### Requirement
Reproduce every line of the rows below word for word, leaving out the pictures.

### Excerpted records
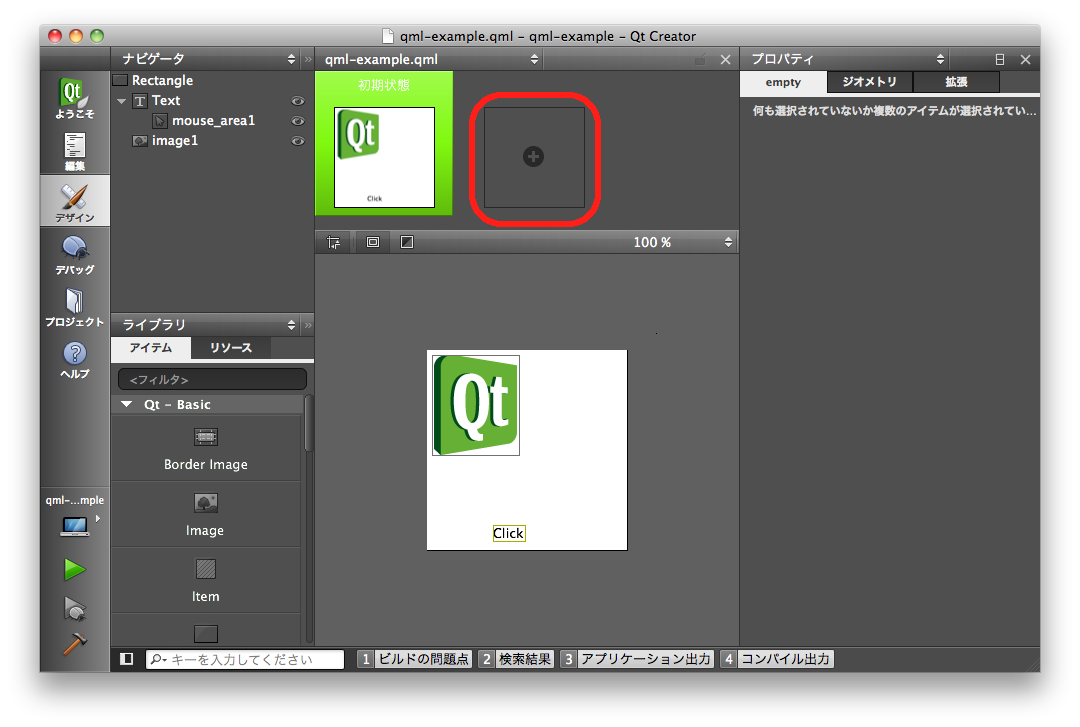Collapse the Text tree item
The height and width of the screenshot is (727, 1080).
(122, 101)
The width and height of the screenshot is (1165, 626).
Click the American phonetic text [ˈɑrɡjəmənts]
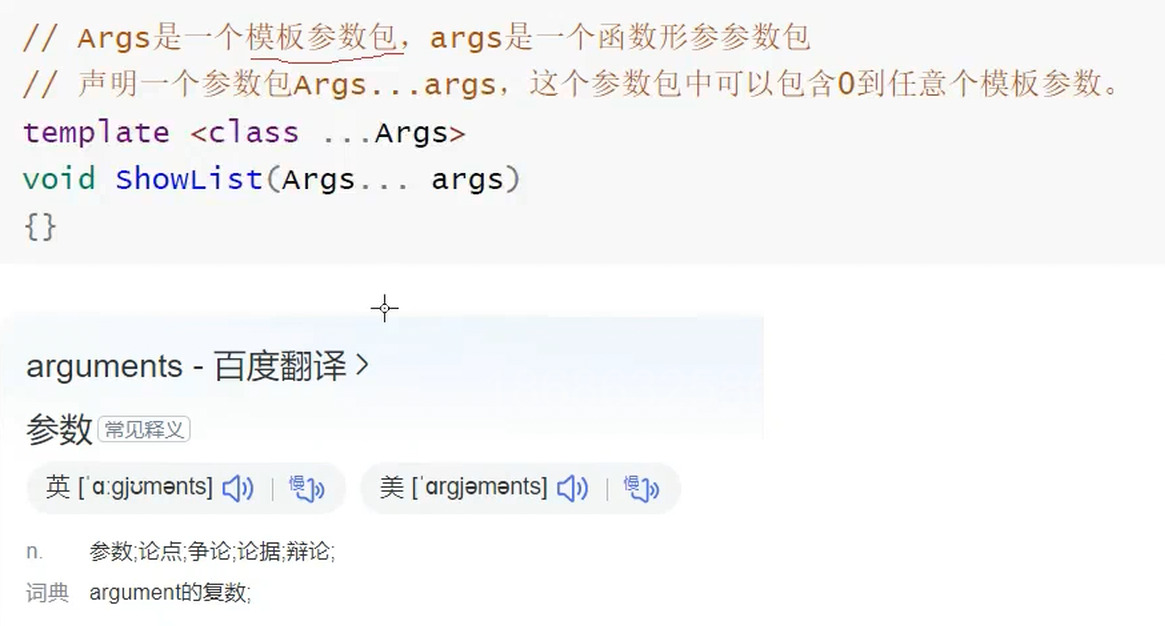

### Solution below
Collapse the Text tree item
The height and width of the screenshot is (727, 1080).
(122, 101)
The width and height of the screenshot is (1165, 626).
Click the American phonetic text [ˈɑrɡjəmənts]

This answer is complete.